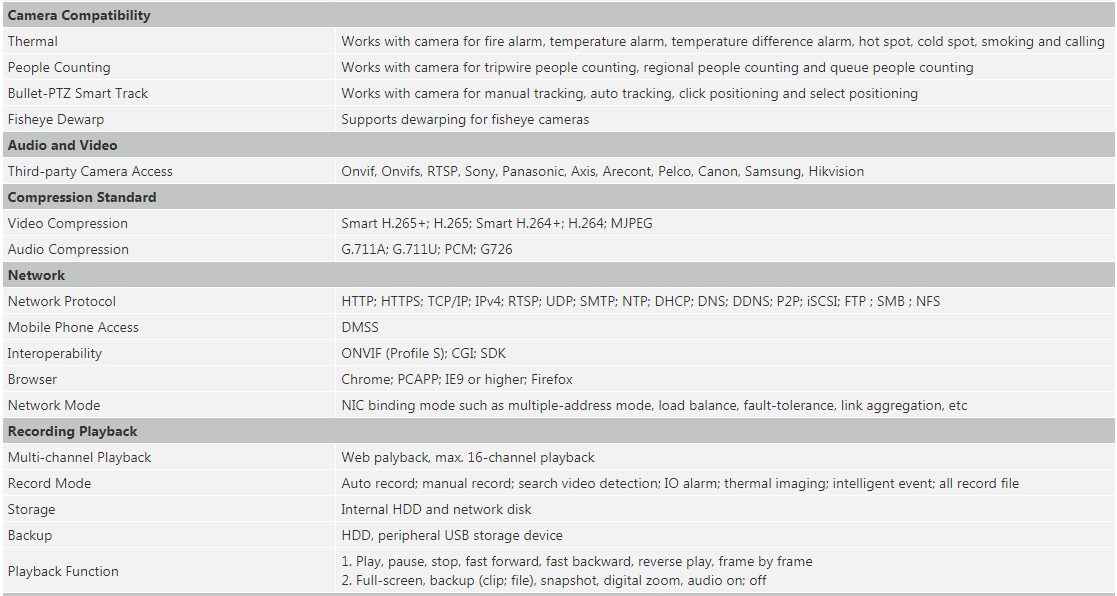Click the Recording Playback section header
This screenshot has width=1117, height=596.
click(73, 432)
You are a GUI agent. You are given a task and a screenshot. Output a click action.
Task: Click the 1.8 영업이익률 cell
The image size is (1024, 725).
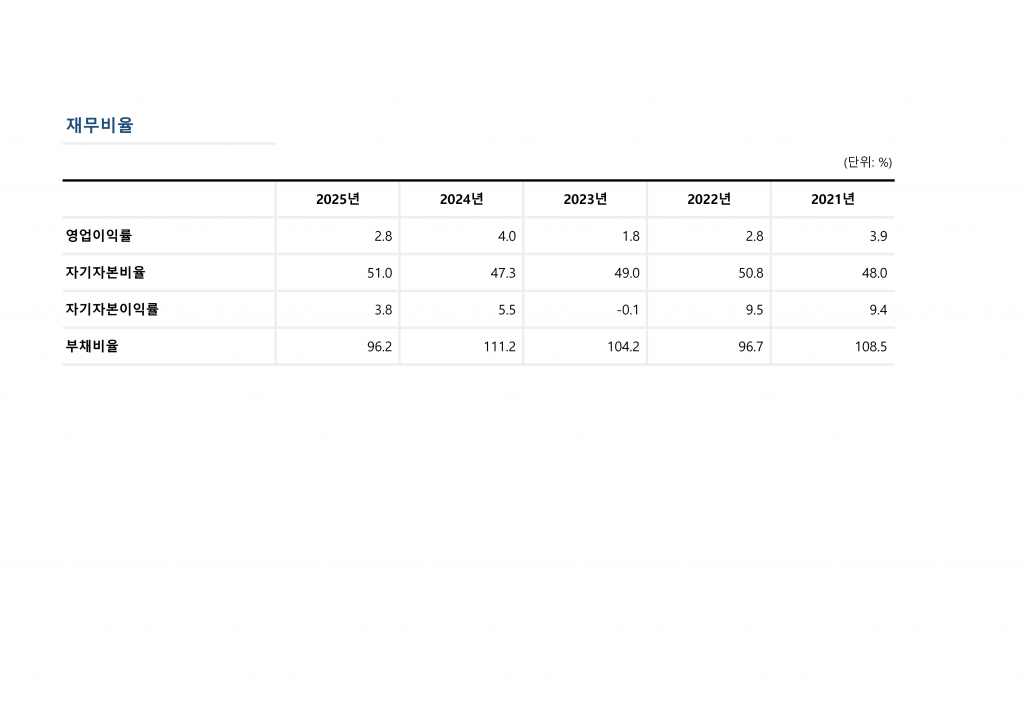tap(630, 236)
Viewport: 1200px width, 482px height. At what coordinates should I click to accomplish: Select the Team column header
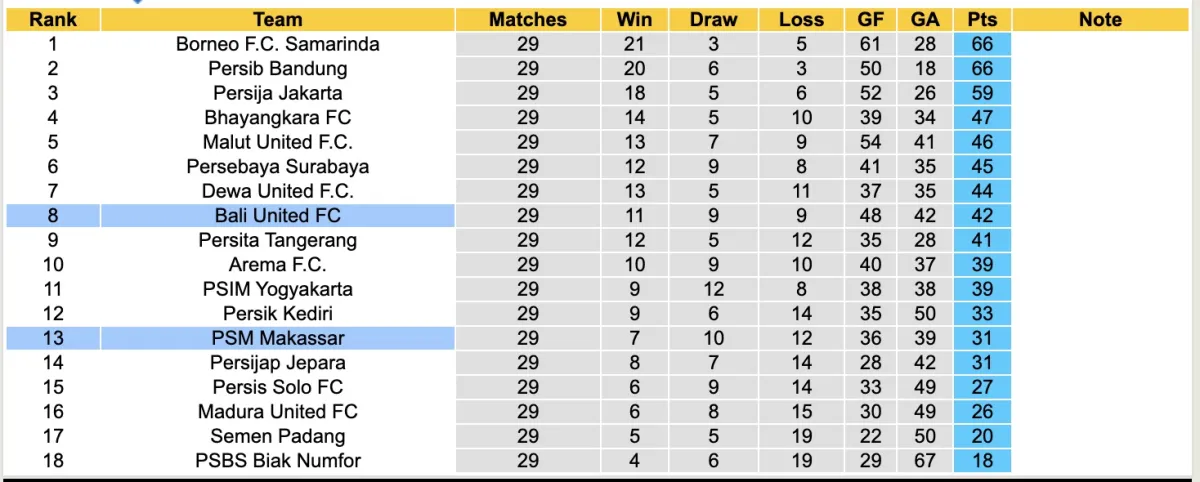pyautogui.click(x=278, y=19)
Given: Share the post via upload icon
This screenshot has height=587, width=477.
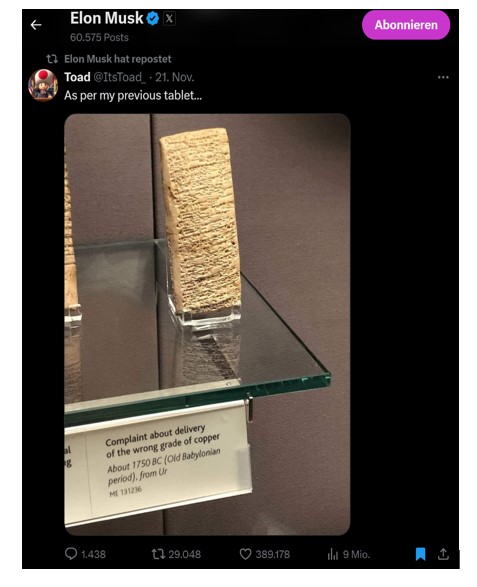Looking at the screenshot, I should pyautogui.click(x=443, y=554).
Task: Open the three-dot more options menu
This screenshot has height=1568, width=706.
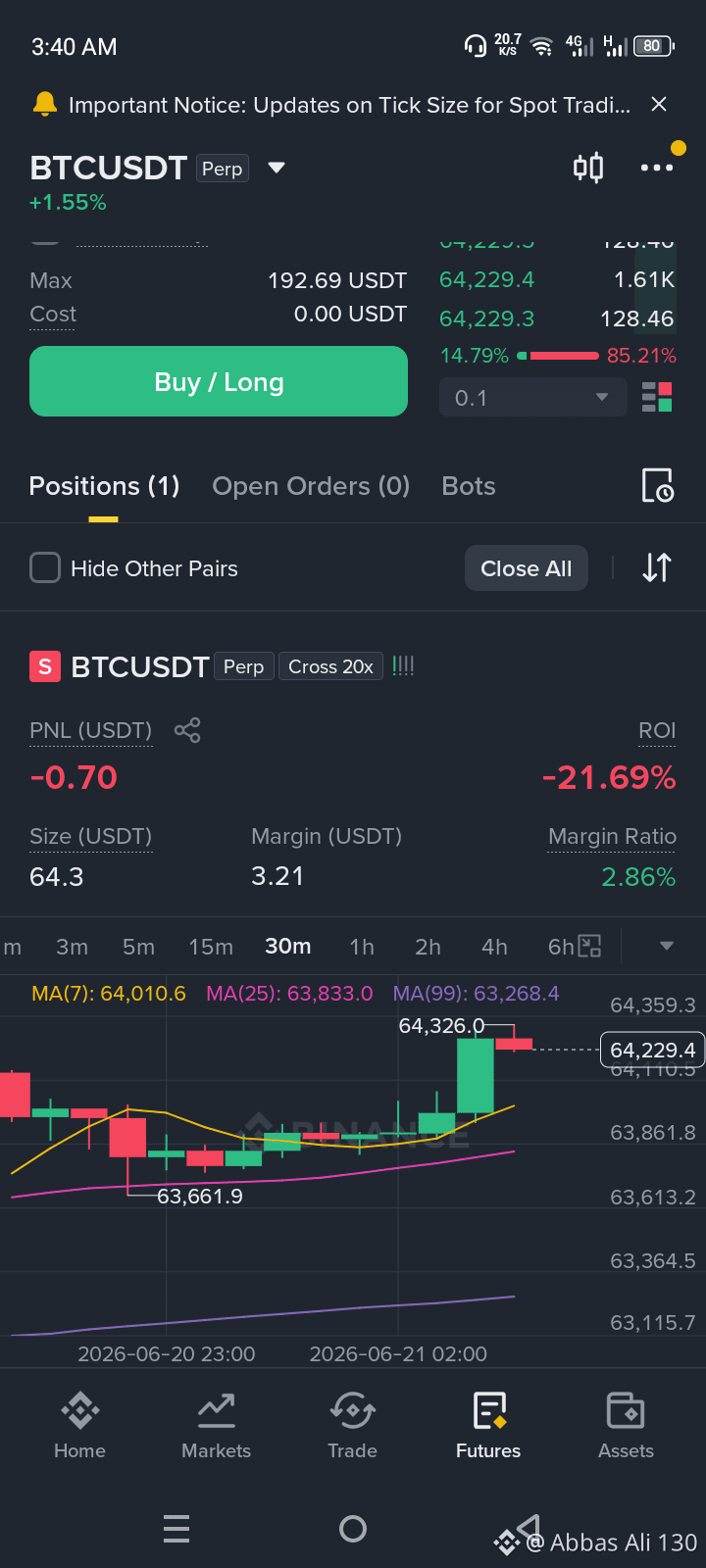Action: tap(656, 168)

| The exercise |
Turn all of the material above into a numbered list, one line per item, with blank lines dropped and the pictures left out.

| Solution for this task |
1. Click the Recording Playback section header
2. This screenshot has width=1117, height=596.
3. click(73, 432)
4. You are a GUI agent. You are given a task and a screenshot. Output a click action.
5. Task: Click the 1.8 영업이익률 cell
6. The image size is (1024, 725).
7. tap(630, 236)
8. Viewport: 1200px width, 482px height. At what coordinates should I click to accomplish: Select the Team column header
9. pyautogui.click(x=278, y=19)
10. Given: Share the post via upload icon
11. This screenshot has height=587, width=477.
12. Looking at the screenshot, I should pyautogui.click(x=443, y=554).
13. Task: Open the three-dot more options menu
14. This screenshot has height=1568, width=706.
15. Action: tap(656, 168)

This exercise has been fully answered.